Wednesday, May 25, 2016

The Third Most Important Day of the Year! My Birthday!

I say this every year, but that's just because it is always true. First is Easter, then is Christmas, then is ... my birthday!

Some people ignore their birthdays or don't want much fuss made. Not me. Everyone in the household knows it too. (To be fair, they all regard their birthdays to be the third most important day of the year.)

You notice that only Jesus trumps this day for me ... so then imagine the place He holds to overcome a lifetime of "most important day of the year" before I became Christian.

Hannah showed the proper spirit years ago when she was filling out a job application on Sunday and asked me what the date was. Then she answered her own question with, "Oh, wait. It must be the 22nd because I know Wednesday is the 25th." Yep, just like Christmas. All other dates are figured around this one.

Tom and I tried a French bistro last week for our anniversary. I liked it so much that we're going back again for this celebration. No birthday cake this year. I'd been thinking of making a Chocolate Mint Cake but there it would be just too heavy after French food. So we'll enjoy the restaurant's offerings which are, of course, perfect followups to French cuisine. Dark Chocolate Mousse, Profiteroles, Creme Brulee... mmmmm.


It is also the Venerable Bede's saint day which is also very cool. What better connection than someone who is always linked with books, reading, and writing?

Also, just last week I picked up a tip from him which has proven invaluable to get me to follow through on the Daily Examen every night. "Prayer is a discipline." Oh, yeah. I always feel as if it should just flow naturally and if I'm not in the mood, well, you know ... God will forgive me. No — this is like exercise. Do it whether you feel like it or not.

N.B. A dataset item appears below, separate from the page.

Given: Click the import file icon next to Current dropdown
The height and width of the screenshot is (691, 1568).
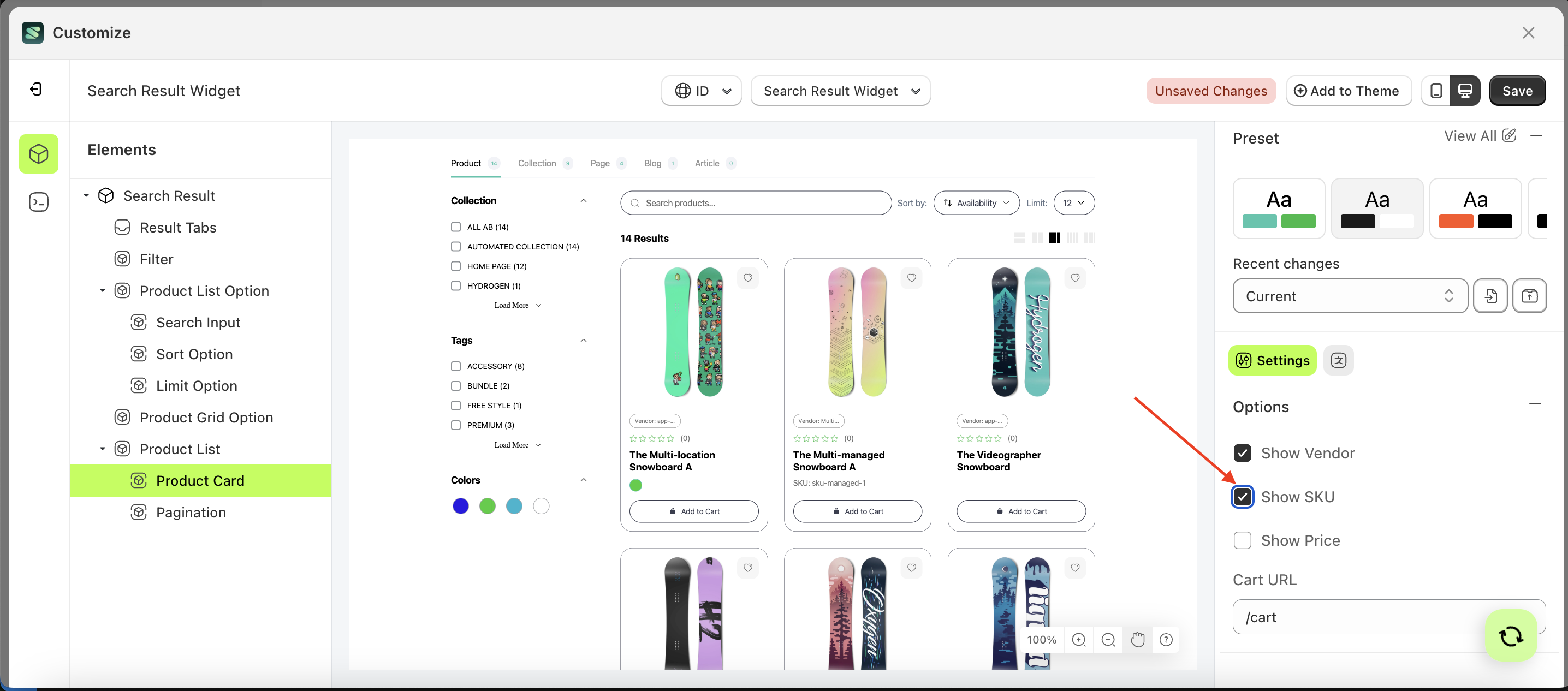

You will never read a better death than that of the Venerable Bede.
On the Tuesday before Ascension Day he was decidedly worse : a swelling appeared in his feet. Nevertheless he continued to dictate cheerfully, begging his scribe to write quickly, for he did not know how long he might last, or when it might please his Maker to take him. That night he lay awake, giving thanks alway. The next morning he urged the brethren to finish writing what they had begun, and when that was done, at nine o'clock, they walked in procession with the relics of the Saints the origin of our "perambulation day," according to the custom of the time. One stayed with him while the others were thus engaged, and after a time reminded him that there was still a chapter to finish, would it weary him to be consulted about it?" Get out your pen and ink," was Bede's reply, " and write fast, it is no trouble to me."

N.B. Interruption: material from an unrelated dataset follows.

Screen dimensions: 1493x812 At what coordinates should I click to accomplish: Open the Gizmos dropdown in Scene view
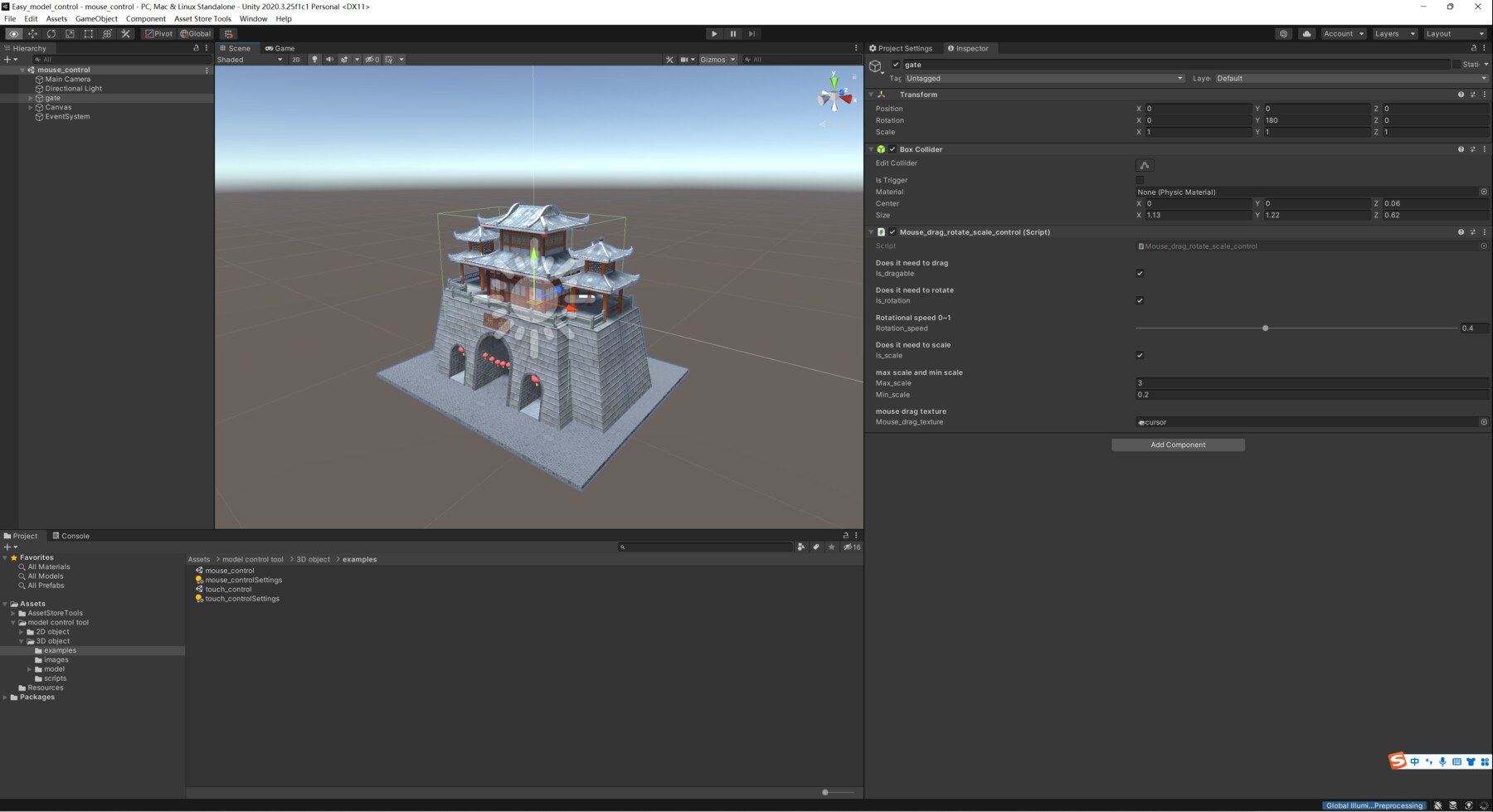pyautogui.click(x=717, y=59)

Even on the day of his death (the vigil of the Ascension, 735) the saint was still busy dictating a translation of the Gospel of St. John. In the evening the boy Wilbert, who was writing it, said to him: "There is still one sentence, dear master, which is not written down." And when this had been supplied, and the boy had told him it was finished, "Thou hast spoken truth," Bede answered, "it is finished. Take my head in thy hands for it much delights me to sit opposite any holy place where I used to pray, that so sitting I may call upon my Father." And thus upon the floor of his cell singing, "Glory be to the Father and to the Son and to the Holy Ghost" and the rest, he peacefully breathed his last breath.

Also I love the fact that this is also St. (Padre) Pio's birthday. I still remember the sense of joy and light-heartedness that I received while reading a biography of him. It was a photo of him with his head thrown back laughing that first made me notice him. I thought, "Now there is someone I could talk to..."

While praying before a cross, he received the stigmata on 20 September 1918, the first priest ever to be so blessed. As word spread, especially after American soldiers brought home stories of Padre Pio following WWII, the priest himself became a point of pilgrimage for both the pious and the curious. He would hear confessions by the hour, reportedly able to read the consciences of those who held back. Reportedly able to bilocate, levitate, and heal by touch. Founded the House for the Relief of Suffering in 1956, a hospital that serves 60,000 a year. In the 1920's he started a series of prayer groups that continue today with over 400,000 members worldwide.

1 comment:

  1. Happy birthday! I hope you are having a wonderful day.